楚清姿朝她行礼,却见琴妃起身扶起她,道:“世子夫人何须多礼,我不过是个已经无人在意的废妃。”
闻言,楚清姿轻轻道:“娘娘性子通透,不该妄自菲薄。”
“你知道我叫绿萼带你来做什么吗?”琴妃浅浅笑了下,说道:“不知道……你还记不记得一个叫连枝的女子?”
楚清姿微微一愣,随即点了点头,她怎会不记得连枝,当初她和谢淮不那么熟悉时,曾在教坊司一同喝酒,结果差点被连枝刺杀。

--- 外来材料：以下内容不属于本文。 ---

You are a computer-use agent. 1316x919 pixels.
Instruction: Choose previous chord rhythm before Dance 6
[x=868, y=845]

“那你可知道,连枝曾是哪家的女儿?”见楚清姿真的不知晓,琴妃敛起笑意,又道,“吏部尚书连家的次女。她是我的妹妹。”
闻言,楚清姿眼睛微微睁大,不可置信道:“所以娘娘被打入冷宫也是因为……”
琴妃脸上丝毫看不见因回忆而产生的痛苦,想来是已经苦过了,苦透了,也没什么好难过的:“你的确聪明,只告诉你这么一句便猜得到我要说什么。”

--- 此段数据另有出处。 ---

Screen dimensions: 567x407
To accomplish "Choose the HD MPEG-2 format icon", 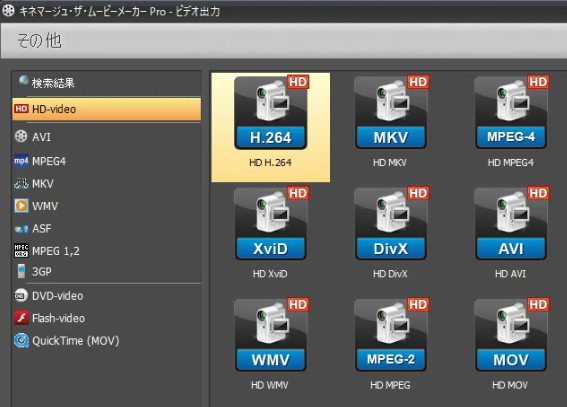I will (x=391, y=335).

她起身给楚清姿斟茶,缓缓道:“我全名唤做连桠。当年我爹贵为吏部尚书,被皇帝虚按了个贪污受贿的罪名,全家抄斩,只有我,因着给皇帝诞下三公主,免于死罪,打入冷宫。”
说着,琴妃嗤笑了声,说道:“想必,你也知道为何皇帝要虚安罪名,相府迟早也会走上我们这条路,夫人可明白?”
楚清姿自然明白,前世她已经经历过了,楚相意外去世,相府一夜之间败落,相权落于他人之手。皇帝永远想尽一切办法,杀人也好,威逼也罢,他控制着朝臣,不让臣子有丝毫能造反的底蕴。

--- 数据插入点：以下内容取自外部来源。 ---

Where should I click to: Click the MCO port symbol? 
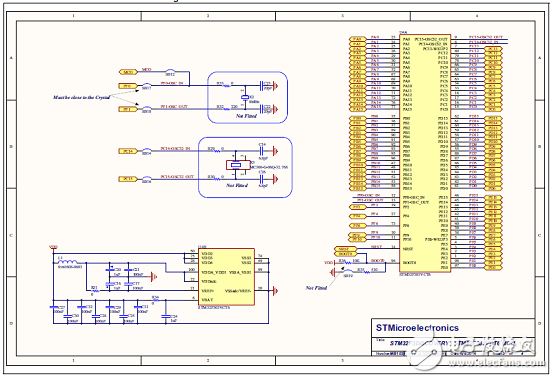[x=128, y=72]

见她会意,琴妃隐隐松了口气,道:“夫人明白就好,在这宫中行走,该是处处小心,我已经没什么能做的,只能想办法为绿萼博一下出路。”
“娘娘这是什么意思?”楚清姿抬眼看她。
却见琴妃忽地拉着绿萼跪下来,道:“我知道你在帮那大夫寻人,绿萼告诉我你们寻了许久都不见人,我知道她是谁。如果我替夫人找到她,我想请夫人逃出宫时,把绿萼也带走!”
楚清姿怔愣在原地,反应过来,连忙去把地上的琴妃扶起来,道:“娘娘这是做什么!”
琴妃固执地不肯起身:“当年我去寻过妹妹的下落,知道她是因着刺杀世子未遂自杀而死,也知道……连枝的丧事是夫人帮着办下的。恩情深重,连家没齿难忘。”
楚清姿抿了抿唇,当初确实是她花了些银两,让教坊司把连枝葬下的。
“我知道夫人心善,绿萼告诉我那李掌印说会想办法送你出宫,我求求你,把绿萼也带走!”